I reached into the trunk, and sucked up it's powers.
I opened my eyes again, and pulled Joel's head up from my neck to my face, and kissed him. Poured the power through our connections into him. I knew it was pure angelic power, and that he needed demonic to become who he was, but something told me that by doing this, he will become something greater than he ever was. His moves and breathing sped up, and then suddenly it was all over. There were no huge flashing lights and flames, like last time. There were no leaving my own body, nor anyone to watch me do so - which I was thankful for.
Joel rolled down from me, and laid there beside me for a long moment. He raised his hands, and they were his healthy color. The black veins were gone, except at his wrists, where they formed a tree.

"You should really stop leaving marks on me." - He said as he gasped for air. I should have laughed at that, but my sorrow was just too great.

"I'll try." - I mumbled. I rolled down from the bed, and picked up my clothes. I pulled my pants and t-shirt on, and quickly pulled my hair into a messy bun.

"I saw when you tried to heal my throat... from your perspective." - Joel swallowed, and for a second, he was silent. Using that time, I went to the tap, and washed my face. My room in the hospital wing was small: It had a tap, a table, where I would sit at times, and doodle things that I dreamed of or thought of as a possible memory. I had a bed, and a door.
My true purpose of finding my sister somehow became forgotten on the way, and that made me angry of myself. I was angry at the people, and most of all I was angry at Rider. He was coming into my room in the past few weeks, pretending to be my lover, to be the person I thought he was. No wonder it felt so off all the time.

"Did you saw me taking your dragon too?" - I asked. He sat up, and got dressed as well.

"I did." - He pulled the t-shirt over his head. - "Have I told you that I always imagined what it would be like to have sex with you?" - He asked, with a satisfied grin on his face.

"I bet it wasn't like you imagined." - I just had to smile at that. Joel and I... well our relationship couldn't be defined by the already existing categories. It was more than friendship, less than love, we weren't friends with benefits either... I think people have never defined that relationship when you have sex to save each other.
Probably society isn't that fucked up just yet.

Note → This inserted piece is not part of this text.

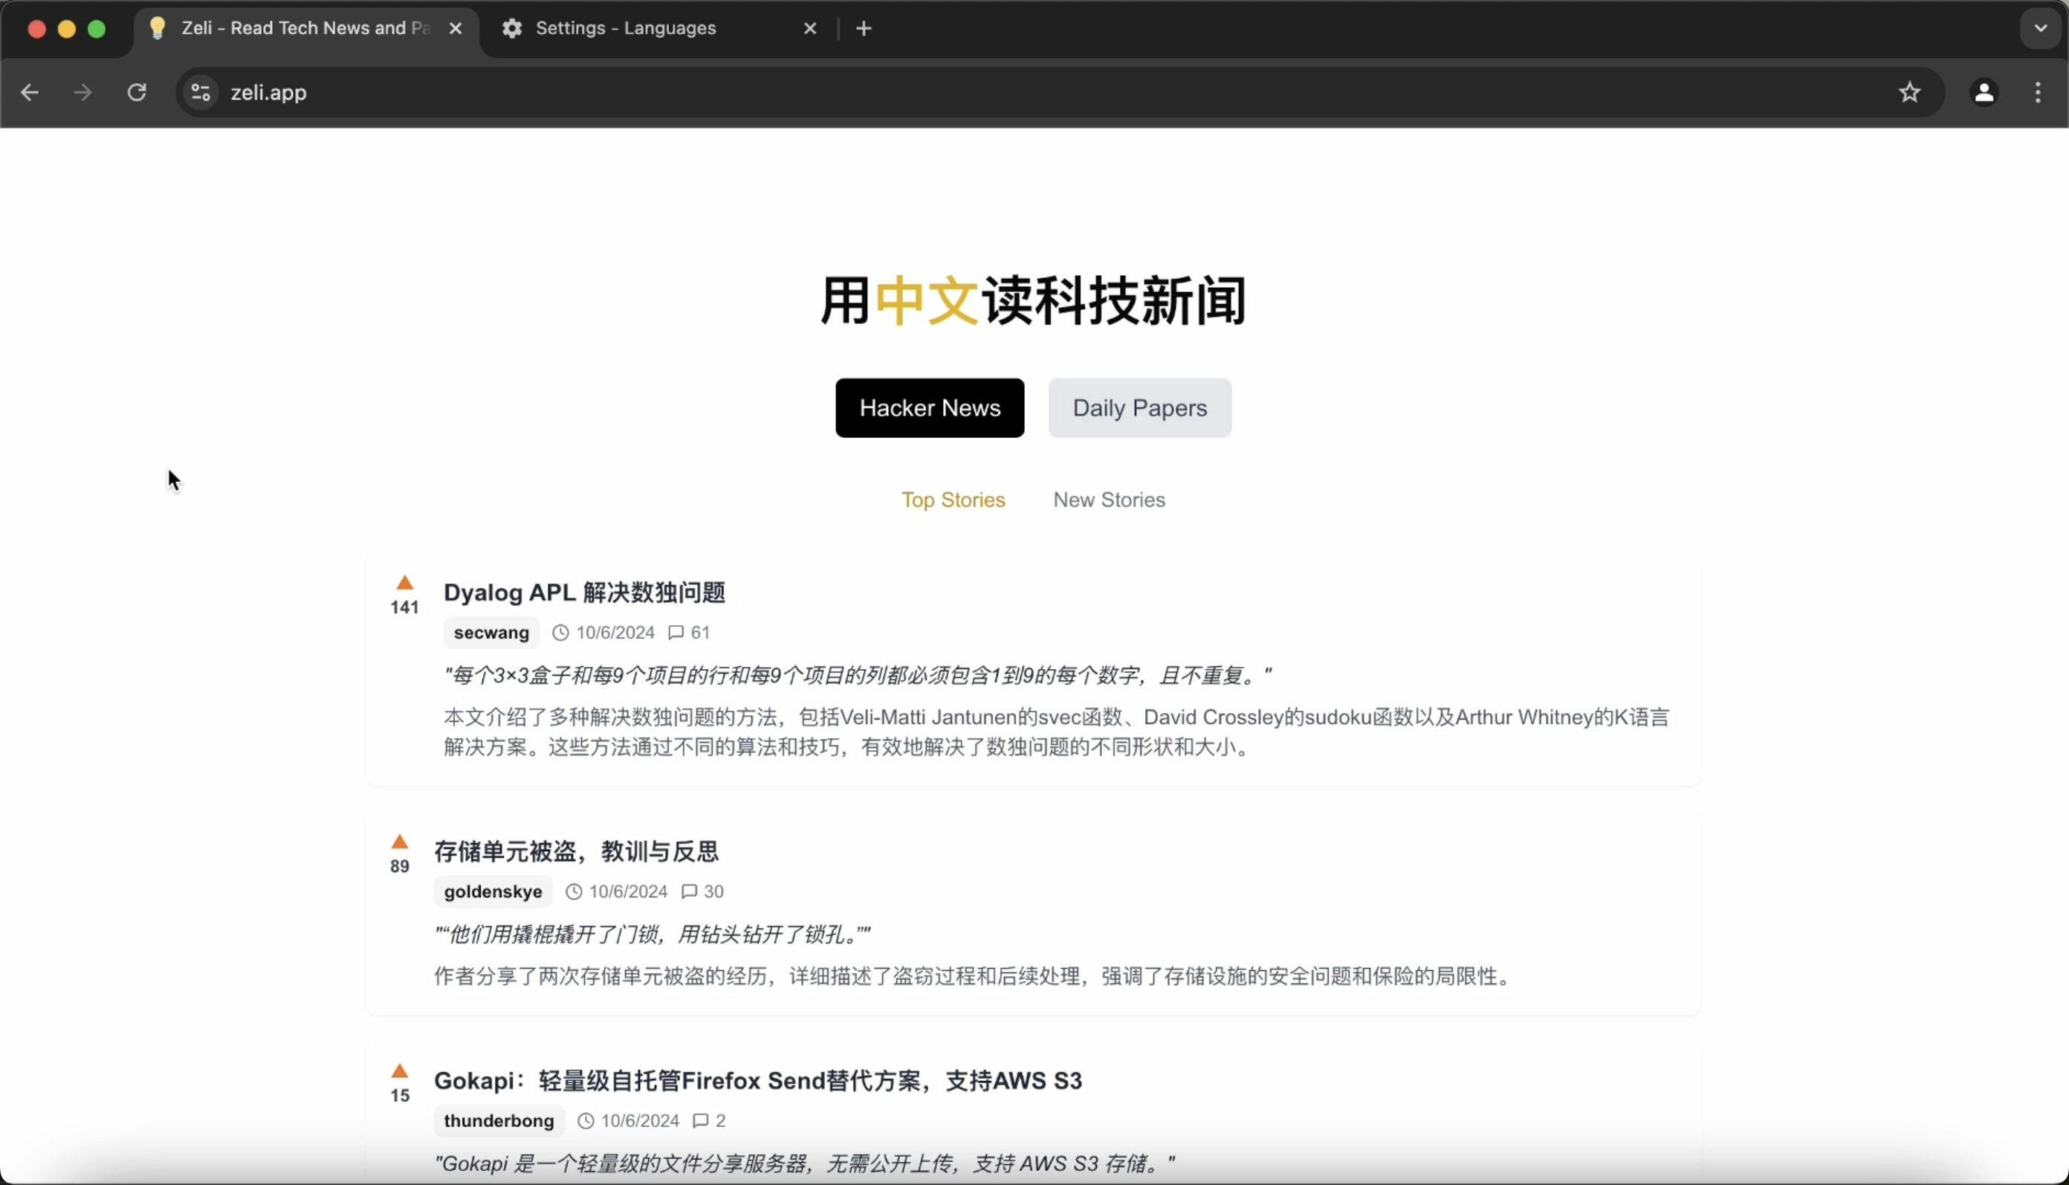Screen dimensions: 2069x1185
Task: Select the Top Stories tab
Action: [953, 500]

"No, it wasn't" - He laughed. - "I kind of imagined that I wouldn't be ill, and you wouldn't be desperate to find your memories while doing it." - He pointed out. By now, he moved like a cat. That stiffness was gone from his motions.
I looked at him from the mirror, and he was looking back at me.

"Too bad you didn't enjoy it, 'cuz we are not doing it again." - I smiled, and splashed another handful of water on my face.

"Never said I didn't enjoy it." - He said, and sat back on the chair. - "But I agree, we should keep our hands off." - He took a glass of water from the table that was within his arm's reach. - "But what did you do after you regained your memories?"

"I planted a great amount of power in you, which was strong enough to burn up all the demon cells in your body in a very short amount of time, and replace them with angelic ones." - I said. - "Now you're an angel."

"A full-blood?" - His eyes were wide.

"Yes. You are a full-blood." - I said, and turned off the tap. - "But you can't tell anyone. You can't tell who did it, how was it done, anything. You will say we held this meditation curse or whatever, and it worked. We can't trust anyone." - He nodded, not even questioning why.